Common findings: TOS instances with default vendor credentials retained, RFID gate badges using cleartext UIDs trivially clonable with a Proxmark, port community system APIs with broken object-level authorisation (BOLA) across terminals, and customs integration channels with weak authentication.

Crew WiFi: The Recurring Pivot Point

Crew welfare WiFi is the single most-exploited vessel attack path in our engagements. The crew network is by design lower-trust than the ship office or the bridge, but if it shares a physical switch with no VLAN separation, or if the captive portal logic has bypasses, or if the access points expose management interfaces to the crew segment, then a crew device or a visitor can reach into the higher-trust zones.

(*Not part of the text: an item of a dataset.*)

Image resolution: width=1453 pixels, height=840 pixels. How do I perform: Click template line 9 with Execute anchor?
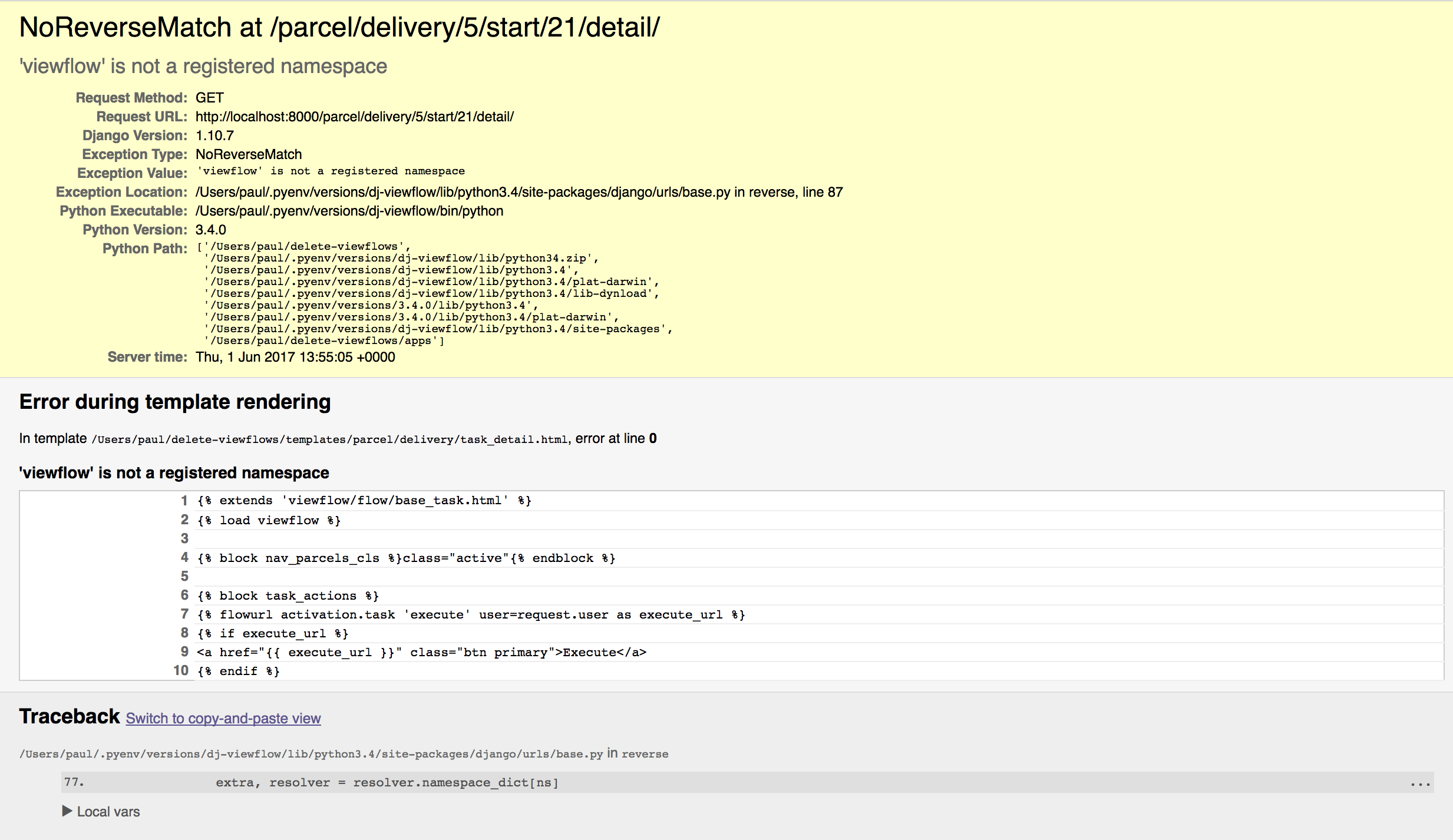click(x=421, y=653)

Standard tests include: enumerate from a crew-network position, attempt to reach the ship office subnet, attempt to reach the bridge OT subnet, attempt to reach the satcom management interface, attempt to bypass the captive portal (DNS tunnelling, MAC spoofing, ICMP tunnelling, captured guest credentials), and attempt to compromise the AP management plane. Findings are typically straightforward to remediate (proper VLAN separation, firewall rules between zones, AP management isolation) and difficult to argue against.

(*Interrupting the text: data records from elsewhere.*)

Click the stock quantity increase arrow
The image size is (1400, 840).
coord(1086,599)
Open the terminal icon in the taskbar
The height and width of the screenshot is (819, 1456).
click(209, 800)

Pre-Port-Entry Cyber Testing and Inspections

Several major ports and a growing number of charterers now ask for a recent cyber assessment as a precondition for entry or charter. Singapore (MPA), Rotterdam, Antwerp, Houston, the larger UAE ports, and many cruise terminals already integrate cyber questions into their pre-arrival inquiries. India's Major Port Authorities are adopting similar practices.

Codesecure delivers pre-port-entry cyber assessments tuned to the questions the receiving port or charterer is likely to ask. The engagement is shorter than a full vessel pentest (typically 1 to 3 days) and produces a one-page attestation plus an evidence pack the master and DPA can hand over on request. Where a deeper finding emerges, we offer a follow-on full assessment.

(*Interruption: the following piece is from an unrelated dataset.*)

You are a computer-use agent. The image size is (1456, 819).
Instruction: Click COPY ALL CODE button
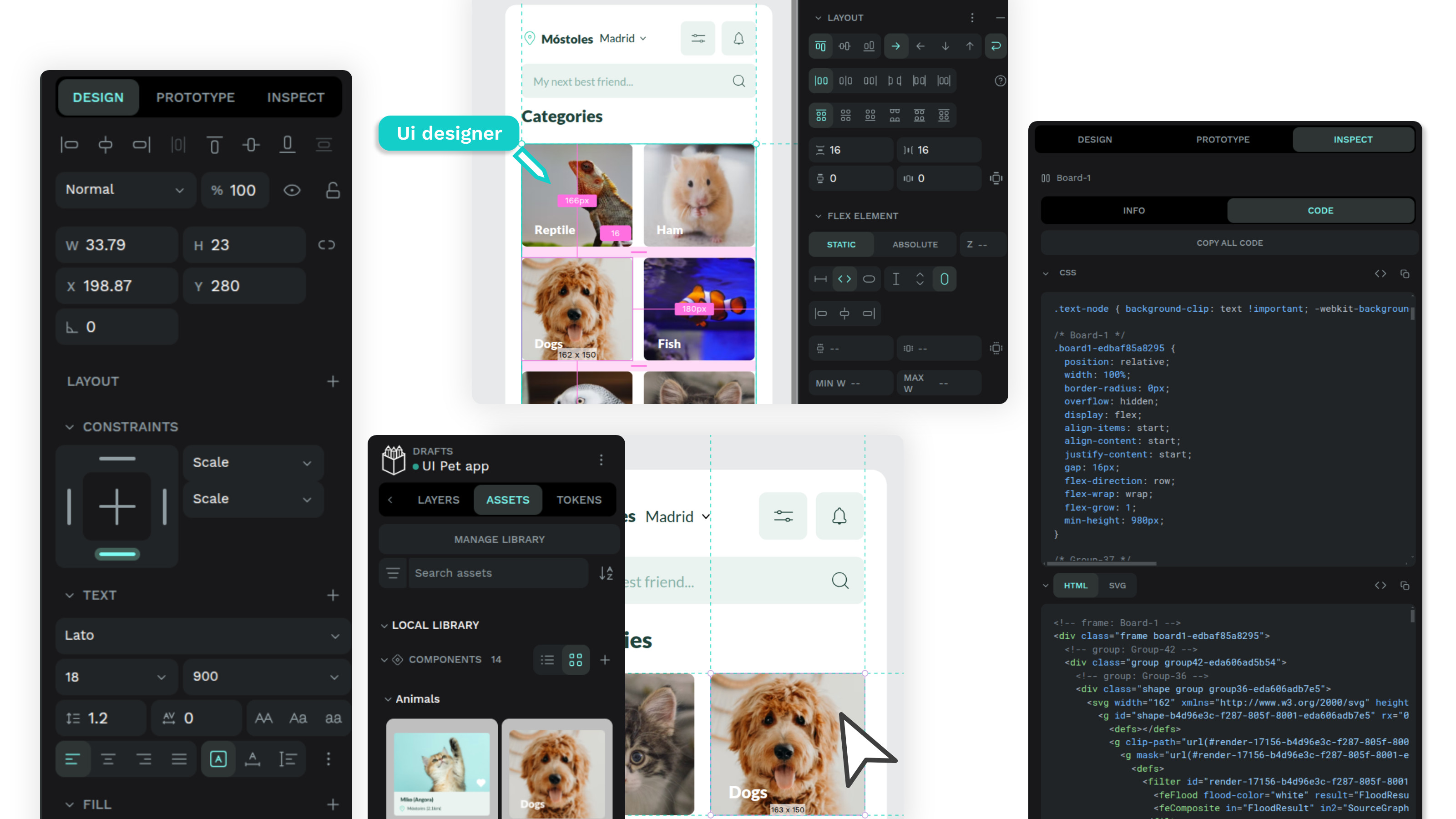coord(1229,243)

Reporting for Flag State, Class, P&I and Charterer

A maritime VAPT report must serve four distinct audiences in one document. The flag state and class society want IMO 2021 and BIMCO control evidence. The P&I club and hull insurer want a risk posture statement that informs premium and excess. The charterer wants a security questionnaire that closes their queries. The internal IT and DPA team want the technical detail with remediation steps.

Our reports map each finding against MSC-FAL.1/Circ.3 functional elements (Identify, Protect, Detect, Respond, Recover), BIMCO Guidelines control areas, IEC 62443 zones and conduits, ISO/IEC 27001:2022 Annex A controls where applicable, and the OWASP Top 10 for web-facing components. CVSS v3.1 with environmental modifiers gives the risk number. A maritime-specific severity overlay (Safety-Impacting / Operations-Impacting / IT-Only) sits alongside CVSS so the bridge and the DPA can read the report as easily as the CISO. Free re-test within 90 days is standard.